L’héritage mitigé de Nasser, 50 ans après sa mort

L’héritage mitigé de Nasser, 50 ans après sa mort

Photo d'archives de Gamal Abdel Nasser, prise le 18 janvier 1956, en train de lire la nouvelle Constitution égyptienne, au Caire. AFP / File

Cinquante ans après la mort de Gamal Abdel Nasser, la controverse demeure en Égypte autour de l’héritage politique de l’ancienne icône du panarabisme, perçu comme un rempart contre Israël, le colonialisme, la pauvreté.

Connu pour ses discours enflammés et ses prestations radiophoniques, le charismatique ancien président égyptien captivait d’immenses foules en Égypte et dans le reste du monde arabe.

Parmi ses premiers succès, figure la mise en échec d’une invasion des troupes françaises, britanniques et israéliennes en 1956, avec l’aide des États-Unis, à la suite de la nationalisation du canal de Suez.

Ses détracteurs toutefois voient en lui un symbole du populisme autoritaire, de l’incompétence économique et de l’imprudence géopolitique, un bilan qui avait terni son image au moment de sa mort le 28 septembre 1970.

Pour marquer les 50 ans de sa mort, sa fille aînée, Hoda, a publié un livre pour jeter un nouveau coup de projecteur sur la vie du dirigeant.
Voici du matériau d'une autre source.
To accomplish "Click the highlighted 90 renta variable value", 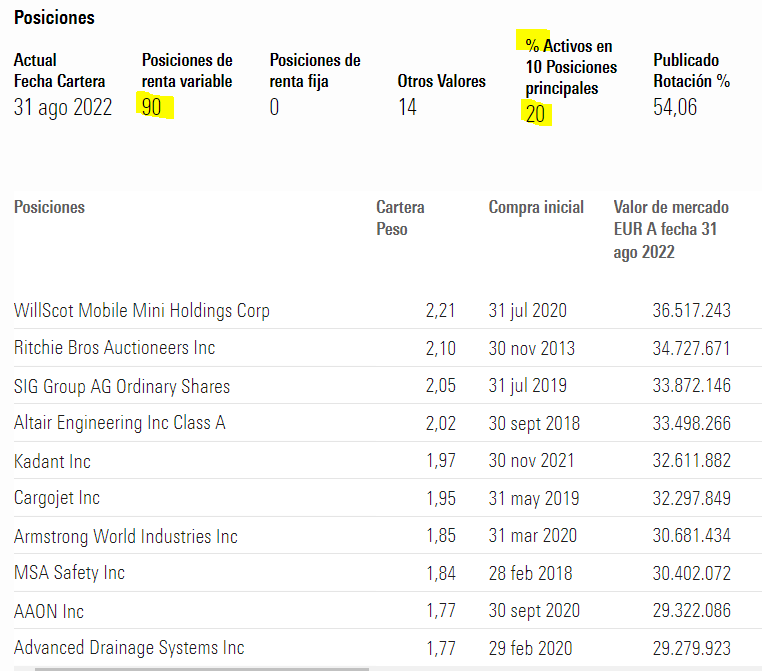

Nasser : archives secrètes comprend des extraits de son journal d’officier pendant la guerre israélo-arabe de 1948, ainsi que des échanges avec le président américain John Kennedy ou le dirigeant soviétique Nikita Khrouchtchev.

Mesures populaires

« Je n’ai fait que raconter des événements qui ont eu lieu et j’ai expliqué les principes qu’il appliquait en montrant des documents qu’il a écrits alors qu’il était officier dans l’armée et pendant sa présidence », dit-elle.
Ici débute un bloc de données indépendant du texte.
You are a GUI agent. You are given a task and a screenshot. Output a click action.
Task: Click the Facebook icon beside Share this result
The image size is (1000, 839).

En 1952, à la tête d’un groupe d’officiers supérieurs, Nasser renverse le roi Farouk dans un coup d’État militaire connu par la suite sous le nom de « Révolution du 23 juillet ». Premier ministre entre 1954 et 1956, il deviendra président et le restera jusqu’à sa mort. Il s’attelle à promouvoir des politiques sociales, dont une éducation gratuite et d’importantes aides étatiques. Il démantèle également les privilèges des propriétaires terriens, classe dominante sous la monarchie. Ces mesures très populaires se révèlent toutefois difficiles à financer.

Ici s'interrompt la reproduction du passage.